RESPONSE 7: Because this article passed pre-study peer review at PCI Ecology based on our methods and planned sample size, which we met, the manuscript cannot be rejected for methodological or sample size reasons. Nevertheless, we acknowledge that lines 222-223 could be misleading. We added text:

ABSTRACT: “This could indicate that our test was inadequate to assess causal cognition. Because of this, we are unable to speculate about the potential role of causal cognition in a species that is rapidly expanding its geographic range. We suggest further exploration of this hypothesis using larger sample sizes and multiple test paradigms”

And the following text has been placed in the...

DISCUSSION after lines 222-223: “Such failures can occur not due to the true lack of the behavioral process in test subjects, but rather, to shortcomings in the approach itself. The caveats raised above preclude us from determining the actual absence of causal cognition in the great-tailed grackles we tested.”

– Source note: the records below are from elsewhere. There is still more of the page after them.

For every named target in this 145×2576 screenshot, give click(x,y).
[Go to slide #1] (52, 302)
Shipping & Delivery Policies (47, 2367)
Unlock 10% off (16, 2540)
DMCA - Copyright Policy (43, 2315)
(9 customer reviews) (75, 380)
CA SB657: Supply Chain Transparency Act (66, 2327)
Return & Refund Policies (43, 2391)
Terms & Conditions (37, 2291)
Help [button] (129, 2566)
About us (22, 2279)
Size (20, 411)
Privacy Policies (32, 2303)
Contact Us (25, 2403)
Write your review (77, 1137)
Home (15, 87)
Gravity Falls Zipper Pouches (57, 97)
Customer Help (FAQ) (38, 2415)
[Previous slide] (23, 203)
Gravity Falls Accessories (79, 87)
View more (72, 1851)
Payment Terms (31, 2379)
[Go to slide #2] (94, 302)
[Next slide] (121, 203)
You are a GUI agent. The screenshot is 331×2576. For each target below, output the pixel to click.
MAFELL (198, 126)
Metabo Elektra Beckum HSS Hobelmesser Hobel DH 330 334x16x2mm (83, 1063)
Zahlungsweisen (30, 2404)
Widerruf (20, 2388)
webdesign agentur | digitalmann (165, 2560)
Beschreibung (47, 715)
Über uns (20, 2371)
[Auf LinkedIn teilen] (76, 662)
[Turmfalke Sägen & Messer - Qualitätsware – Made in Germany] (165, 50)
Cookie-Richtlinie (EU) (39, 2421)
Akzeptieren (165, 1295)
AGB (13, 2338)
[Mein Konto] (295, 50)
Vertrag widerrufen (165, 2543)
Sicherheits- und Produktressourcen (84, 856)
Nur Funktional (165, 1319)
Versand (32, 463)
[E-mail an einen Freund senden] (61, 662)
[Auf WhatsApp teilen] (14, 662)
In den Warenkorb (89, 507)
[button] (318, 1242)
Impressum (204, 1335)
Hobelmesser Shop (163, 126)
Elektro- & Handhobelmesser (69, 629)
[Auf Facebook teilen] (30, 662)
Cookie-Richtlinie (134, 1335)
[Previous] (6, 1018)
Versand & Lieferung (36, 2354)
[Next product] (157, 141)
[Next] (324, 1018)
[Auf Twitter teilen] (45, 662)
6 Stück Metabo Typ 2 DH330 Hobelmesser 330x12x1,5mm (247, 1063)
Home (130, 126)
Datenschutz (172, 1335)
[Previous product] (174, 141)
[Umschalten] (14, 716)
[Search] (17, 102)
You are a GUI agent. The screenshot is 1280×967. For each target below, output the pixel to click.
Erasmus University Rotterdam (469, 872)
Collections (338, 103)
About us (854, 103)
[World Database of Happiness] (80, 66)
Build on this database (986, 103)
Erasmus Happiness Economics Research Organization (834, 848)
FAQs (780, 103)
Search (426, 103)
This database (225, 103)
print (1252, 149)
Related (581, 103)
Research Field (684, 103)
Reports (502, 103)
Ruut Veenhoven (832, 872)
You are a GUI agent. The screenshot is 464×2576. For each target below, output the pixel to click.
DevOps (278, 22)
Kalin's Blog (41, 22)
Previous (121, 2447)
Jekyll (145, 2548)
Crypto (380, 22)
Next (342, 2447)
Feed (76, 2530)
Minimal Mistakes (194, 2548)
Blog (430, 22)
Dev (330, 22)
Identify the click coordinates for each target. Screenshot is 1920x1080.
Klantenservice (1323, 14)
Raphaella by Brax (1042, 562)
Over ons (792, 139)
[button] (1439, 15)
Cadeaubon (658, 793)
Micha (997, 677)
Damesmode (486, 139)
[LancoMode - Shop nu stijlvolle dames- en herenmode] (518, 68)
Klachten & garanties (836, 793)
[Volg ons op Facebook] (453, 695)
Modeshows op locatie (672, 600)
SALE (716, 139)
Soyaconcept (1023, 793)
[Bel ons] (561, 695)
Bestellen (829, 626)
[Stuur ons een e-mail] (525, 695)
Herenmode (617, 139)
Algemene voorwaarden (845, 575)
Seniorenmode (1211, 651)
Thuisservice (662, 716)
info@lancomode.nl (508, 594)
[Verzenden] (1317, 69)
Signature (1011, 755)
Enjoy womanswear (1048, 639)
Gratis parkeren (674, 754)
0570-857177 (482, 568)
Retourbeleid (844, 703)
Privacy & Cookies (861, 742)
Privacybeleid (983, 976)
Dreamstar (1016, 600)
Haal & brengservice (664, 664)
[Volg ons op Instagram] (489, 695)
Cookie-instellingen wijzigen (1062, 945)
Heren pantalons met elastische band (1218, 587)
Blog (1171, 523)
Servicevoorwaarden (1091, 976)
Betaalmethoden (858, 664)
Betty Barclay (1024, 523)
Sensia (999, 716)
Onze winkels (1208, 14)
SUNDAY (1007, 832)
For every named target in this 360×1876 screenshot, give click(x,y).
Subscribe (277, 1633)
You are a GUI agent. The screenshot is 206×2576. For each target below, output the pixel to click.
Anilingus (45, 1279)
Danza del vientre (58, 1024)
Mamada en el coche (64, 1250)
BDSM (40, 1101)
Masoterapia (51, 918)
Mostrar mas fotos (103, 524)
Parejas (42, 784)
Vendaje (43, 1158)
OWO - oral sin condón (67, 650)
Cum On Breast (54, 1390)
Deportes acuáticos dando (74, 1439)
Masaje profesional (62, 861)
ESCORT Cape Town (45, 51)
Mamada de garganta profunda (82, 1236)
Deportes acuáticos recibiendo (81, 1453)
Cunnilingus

Although there were changes to the protocol as we conducted the tests, these were purely related to increasing the motivation of the grackles to participate. The changes did not affect the planned experimental design of the tests.

We have now quantified each bird’s attentiveness during the tests using the number of sessions it took to complete their training sessions and their Observe and Intervene tests (data from the original data sheet, summarized in the Discussion in the new Table 5). Ideally, each test is conducted in one session, however due to the lack of motivation of many of the grackles to participate, multiple sessions were conducted to complete all trials in each training or test program. We added this to the...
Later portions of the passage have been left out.